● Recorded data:
________________________

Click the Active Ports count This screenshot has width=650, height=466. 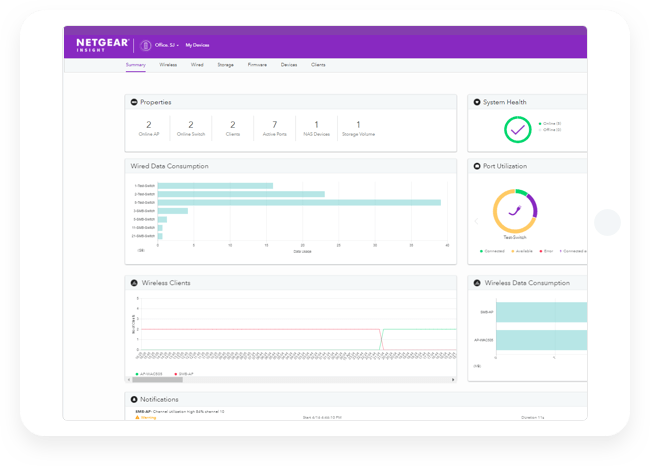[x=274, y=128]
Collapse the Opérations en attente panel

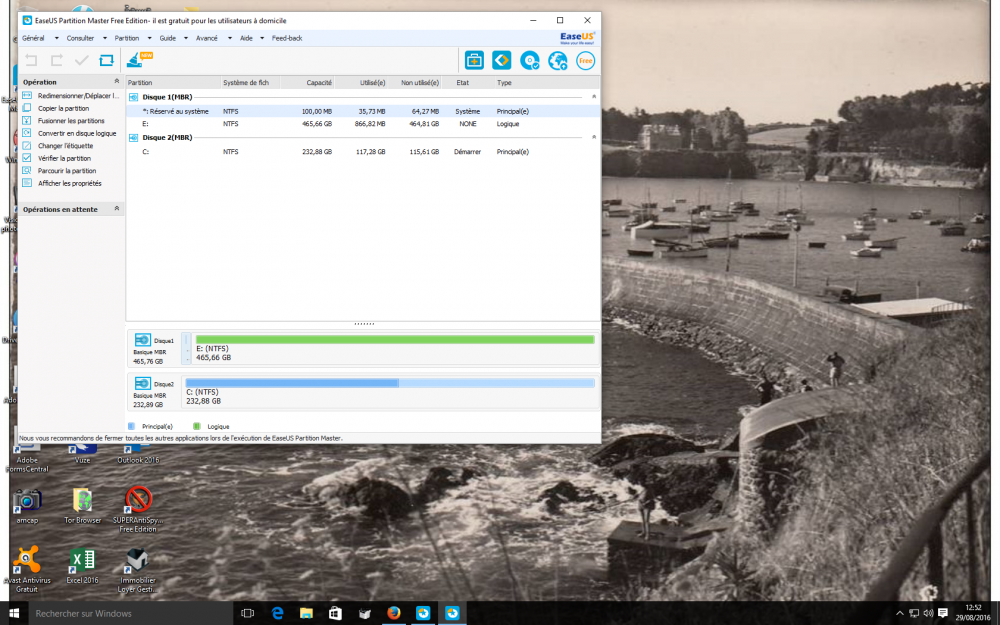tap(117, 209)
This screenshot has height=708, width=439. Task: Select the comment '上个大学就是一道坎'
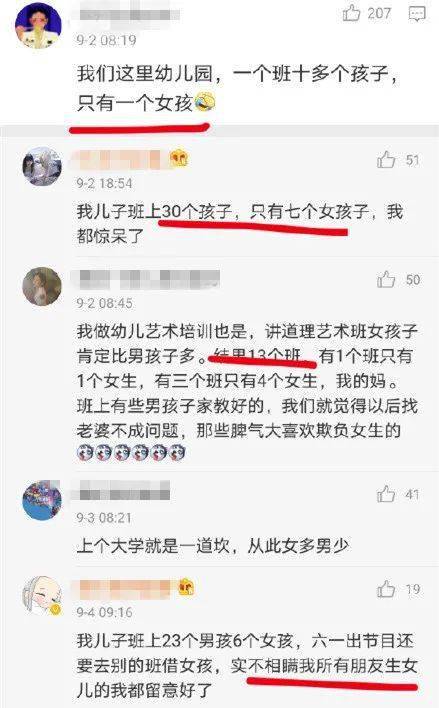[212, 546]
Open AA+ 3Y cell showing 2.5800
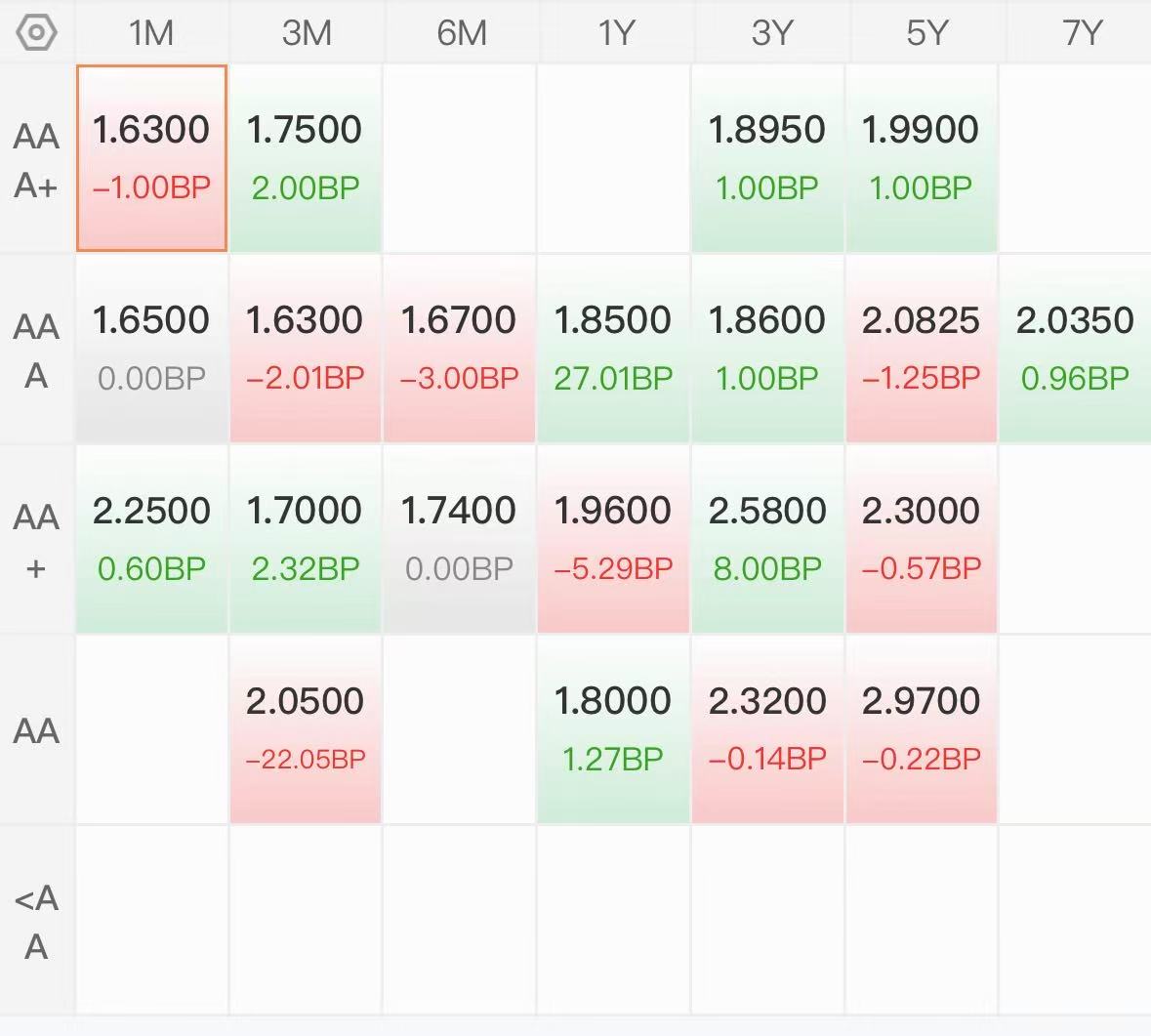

________________________

● EXERCISE AIM: Beginning with the line that holds "This screenshot has height=708, width=439." and continuing to the end of the entries above, set down each line exactly, both ends included; include no pictures.

● FINISHED EXERCISE:
This screenshot has height=708, width=439. Task: Select the comment '上个大学就是一道坎'
[212, 546]
Open AA+ 3Y cell showing 2.5800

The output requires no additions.